Are we going to hit bullseye?

ein0p · 2024-04-07T18:52:45.000000Z

This only cuts compute by “up to” 50% and only during inference. Quadratic dependence on context size remains, as do the enormous memory requirements. For something to be considered a bulls eye in this space it has to offer nonlinear improvements on both of these axes, and/or be much faster to train. Until that happens, people, including Google will continue to train bog standard MoE and dense transformers. Radical experimentation at scale is too expensive even for megacorps at this point.

mdale · 2024-04-07T21:07:01.000000Z

Makes opportunities for smaller companies to innovative/experiment to offer solutions / acquisition targets where tighter inference compute requirements makes or breaks the experience but larger training cost is less of a concern (such as embedded or local runtime use cases)

ein0p · 2024-04-07T21:15:43.000000Z

Before those opportunities are available to you, someone would need to spend a few million dollars and train a competitive model with this, and then release it under a license that allows commercial use. This is out of reach for the vast majority of smaller companies. These models only excel at large parameter counts, even for narrow problems. This is especially true in the case of MoE, which is a way to push the overall parameter count even larger without lighting up the whole thing for every token.

visarga · 2024-04-07T20:50:16.000000Z

Yeah all attempts at reducing complexity from quadratic to linear failed, only Mamba still has a chance, but it's not tested on large models and only provides a speedup at for 2000+ tokens. That was to be expected as small sequences have very small memory requirements for transformers, but recursive architectures use the same hidden size. So when recurrent hidden size > sequence length, the old transformer is faster.

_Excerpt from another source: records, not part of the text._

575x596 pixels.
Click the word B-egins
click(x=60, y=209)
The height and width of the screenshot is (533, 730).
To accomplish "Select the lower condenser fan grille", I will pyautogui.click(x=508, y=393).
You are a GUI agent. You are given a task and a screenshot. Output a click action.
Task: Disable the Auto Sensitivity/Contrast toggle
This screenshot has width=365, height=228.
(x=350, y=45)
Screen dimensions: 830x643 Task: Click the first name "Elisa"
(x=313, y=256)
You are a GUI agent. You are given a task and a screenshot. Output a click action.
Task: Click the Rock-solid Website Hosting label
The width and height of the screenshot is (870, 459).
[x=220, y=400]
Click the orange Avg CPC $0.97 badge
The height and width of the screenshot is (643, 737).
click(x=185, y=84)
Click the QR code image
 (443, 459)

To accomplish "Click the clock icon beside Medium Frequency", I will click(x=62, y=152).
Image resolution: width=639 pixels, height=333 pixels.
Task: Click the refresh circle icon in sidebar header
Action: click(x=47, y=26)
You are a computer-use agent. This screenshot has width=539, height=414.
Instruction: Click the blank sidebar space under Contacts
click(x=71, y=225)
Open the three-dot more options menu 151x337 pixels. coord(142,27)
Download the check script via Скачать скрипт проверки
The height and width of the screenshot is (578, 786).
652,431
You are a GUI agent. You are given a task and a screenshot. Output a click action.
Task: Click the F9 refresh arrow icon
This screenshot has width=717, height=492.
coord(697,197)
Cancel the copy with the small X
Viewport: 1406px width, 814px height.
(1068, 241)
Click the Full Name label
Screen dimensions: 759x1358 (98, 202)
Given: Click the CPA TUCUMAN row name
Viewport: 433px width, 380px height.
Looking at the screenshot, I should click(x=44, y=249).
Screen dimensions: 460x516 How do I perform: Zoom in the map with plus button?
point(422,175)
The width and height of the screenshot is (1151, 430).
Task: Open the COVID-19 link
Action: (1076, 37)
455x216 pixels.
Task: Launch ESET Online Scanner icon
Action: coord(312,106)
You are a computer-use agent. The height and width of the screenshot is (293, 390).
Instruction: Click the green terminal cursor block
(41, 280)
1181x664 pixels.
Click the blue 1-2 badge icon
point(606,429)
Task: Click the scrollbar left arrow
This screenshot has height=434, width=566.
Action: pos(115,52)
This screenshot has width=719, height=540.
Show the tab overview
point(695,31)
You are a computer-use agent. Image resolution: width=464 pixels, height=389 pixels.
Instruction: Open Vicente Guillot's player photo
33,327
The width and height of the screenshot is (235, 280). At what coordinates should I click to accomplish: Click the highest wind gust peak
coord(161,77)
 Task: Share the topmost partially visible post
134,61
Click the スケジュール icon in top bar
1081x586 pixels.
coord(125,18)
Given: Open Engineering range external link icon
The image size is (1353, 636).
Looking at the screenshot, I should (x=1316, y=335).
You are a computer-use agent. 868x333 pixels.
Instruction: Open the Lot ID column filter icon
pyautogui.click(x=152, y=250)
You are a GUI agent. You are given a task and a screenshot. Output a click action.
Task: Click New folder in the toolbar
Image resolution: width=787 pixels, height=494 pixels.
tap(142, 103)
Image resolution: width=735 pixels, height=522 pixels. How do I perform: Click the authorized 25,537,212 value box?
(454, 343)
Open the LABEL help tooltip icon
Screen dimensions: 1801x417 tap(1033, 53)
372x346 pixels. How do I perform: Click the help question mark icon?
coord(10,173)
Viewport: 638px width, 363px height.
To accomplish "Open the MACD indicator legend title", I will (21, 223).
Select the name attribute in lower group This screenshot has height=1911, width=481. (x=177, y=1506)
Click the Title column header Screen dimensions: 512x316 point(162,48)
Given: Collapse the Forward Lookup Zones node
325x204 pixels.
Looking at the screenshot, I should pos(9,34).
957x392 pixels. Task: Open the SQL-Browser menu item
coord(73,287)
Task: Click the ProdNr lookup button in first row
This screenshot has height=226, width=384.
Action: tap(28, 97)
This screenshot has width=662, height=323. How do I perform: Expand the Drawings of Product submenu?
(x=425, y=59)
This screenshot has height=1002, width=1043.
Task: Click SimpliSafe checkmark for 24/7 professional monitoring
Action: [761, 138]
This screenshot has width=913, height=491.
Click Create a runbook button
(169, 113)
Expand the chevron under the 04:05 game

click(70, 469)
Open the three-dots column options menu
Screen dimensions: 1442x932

ein0p · 2024-04-07T21:10:24.000000Z

It's more subtle than that IMO. They haven't necessarily "failed" - they just don't have the "superpowers" that the metrics used to evaluate such systems are aimed at. E.g. no such linear method devised so far (that I know of, at least) is able to do very high recall point retrieval in long context _and_ effective in-context learning simultaneously. You get one or the other, but not both. But as far as the metrics go, high recall retrieval in long context is easier to for the researcher to demonstrate and for the observer to comprehend - a typical needle/haystack setting is trivial to put together. It is also something that (unlike in-context learning) humans are usually very bad at, so it's perceived as a "superpower" or "magic". In this case e.g. Mamba being more human like due to its selective forgetfulness is currently playing against it. But whether it's "better" per se will depend on the task. It's just that we do not know how to evaluate most of the tasks yet, so people keep trying to find the proverbial keys under the lamp post, and measure what they can to make progress, and thereby keep their efforts lavishly funded.